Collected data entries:
#####

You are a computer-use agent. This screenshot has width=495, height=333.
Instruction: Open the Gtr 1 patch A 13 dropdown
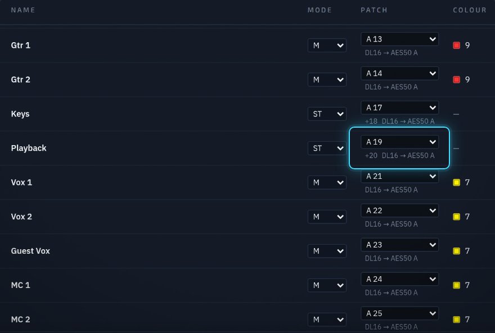click(x=399, y=39)
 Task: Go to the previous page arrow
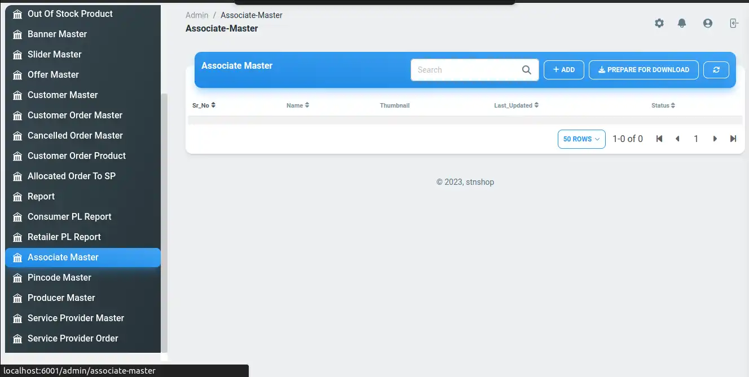[x=677, y=139]
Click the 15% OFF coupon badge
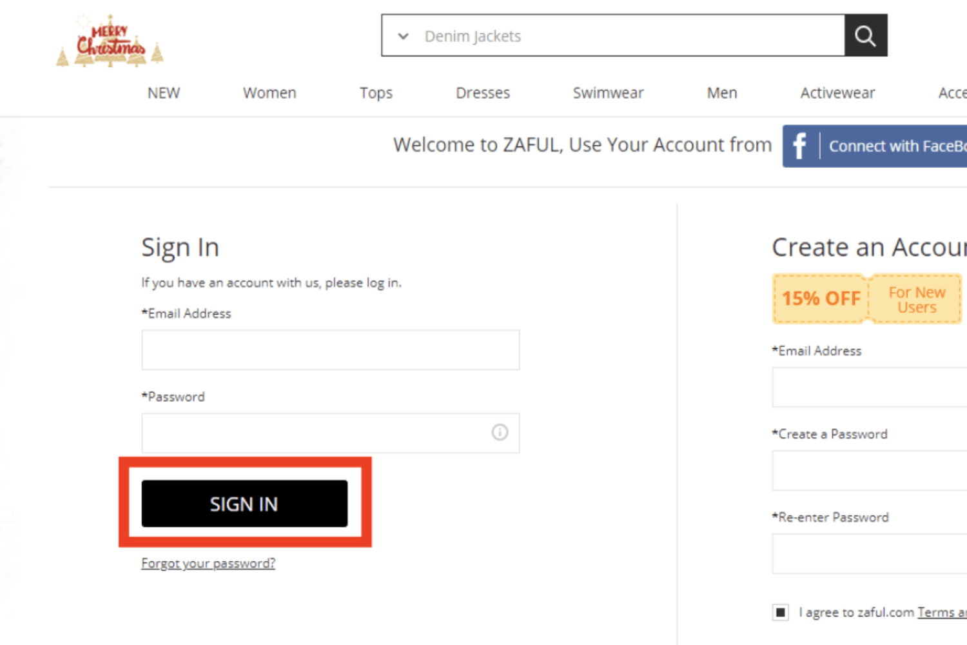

#####

Objective: Reproduce all of the data above, replacing "screenshot" with "image" and keeping everything else the same. Omit the pictures from your version.

Response to the task:
You are a computer-use agent. This image has width=495, height=333.
Instruction: Open the Gtr 1 patch A 13 dropdown
click(x=399, y=39)
 Task: Go to the previous page arrow
[x=677, y=139]
Click the 15% OFF coupon badge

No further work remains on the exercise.